Heated Rivalry is set in the recent past, but Shane and Ilya are also closeted, Shane because of his overbearing mother and Ilya because of, well, Russia, but also because they play in a macho sport where guys can’t be gay. And even if they could be gay, they’re on opposing teams. This setup does what any great romance should do: push these guys closer together because they feel like there is no one else in the world they could possibly be with. They just have to get over their circumstances and recognize that they’re soul mates because there is literally no one else in the world they could be with who would understand them. It’s this or a long life of senseless yearning and Lana Del Ray playlists.
That’s why the sex scenes are so explosive.
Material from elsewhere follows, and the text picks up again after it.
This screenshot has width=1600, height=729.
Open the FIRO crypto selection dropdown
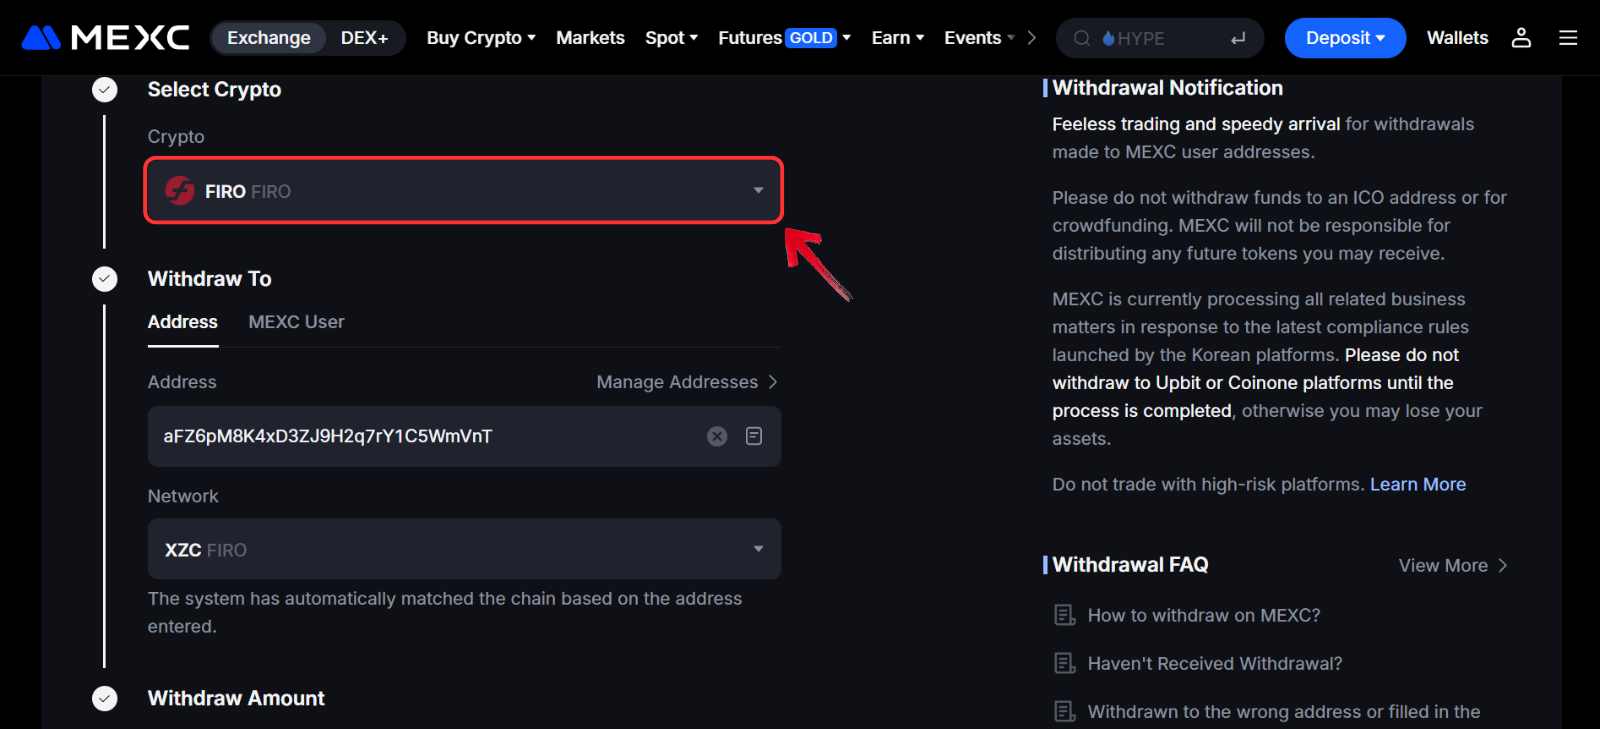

Ilya and Shane are kept apart for years with only hockey and blue balls for company. Queer showrunner Jacob Tierney is out of his mind for making the hookups as smutty as they are. They’re so filthy it’s amazing they’re allowed on television, the kind of things we don’t want straight people to know about because they wouldn’t be as much fun if they were acceptable to discuss in public.
Tierney knows we’re here for the tension and the, uhhhh, release. Heated Rivalry isn’t much concerned with politics, delivering a message about equality, or sanitizing gay life to make it comfortable for straights (and based on the number of straight women loving this, they don’t want it sanitized, either). It’s too focused on the sex. As it should be! We are in the age of peak gay sluttiness, where a combination of social acceptance, hookup apps, and drugs to improve sexual health have created a whole population with the same mind-set as Shane and Ilya, looking only toward the next opportunity to bang in a hotel room with vast city views. It’s the perfect show for the moment because, for the first time, it’s meeting the gay community exactly where it is. The gay audience came (hehe) for the sex scenes, but they’re staying for a fantasy of sexual liberation without consequence. Shane and Ilya, just like someone leaving a Sniffies “get together,” know that consequences are coming, but they’re nothing insurmountable, nothing a little time or DoxyPEP can’t get rid of. After all, this is a romance novel, and just like the best massages and hockey shower scenes, they always end happily.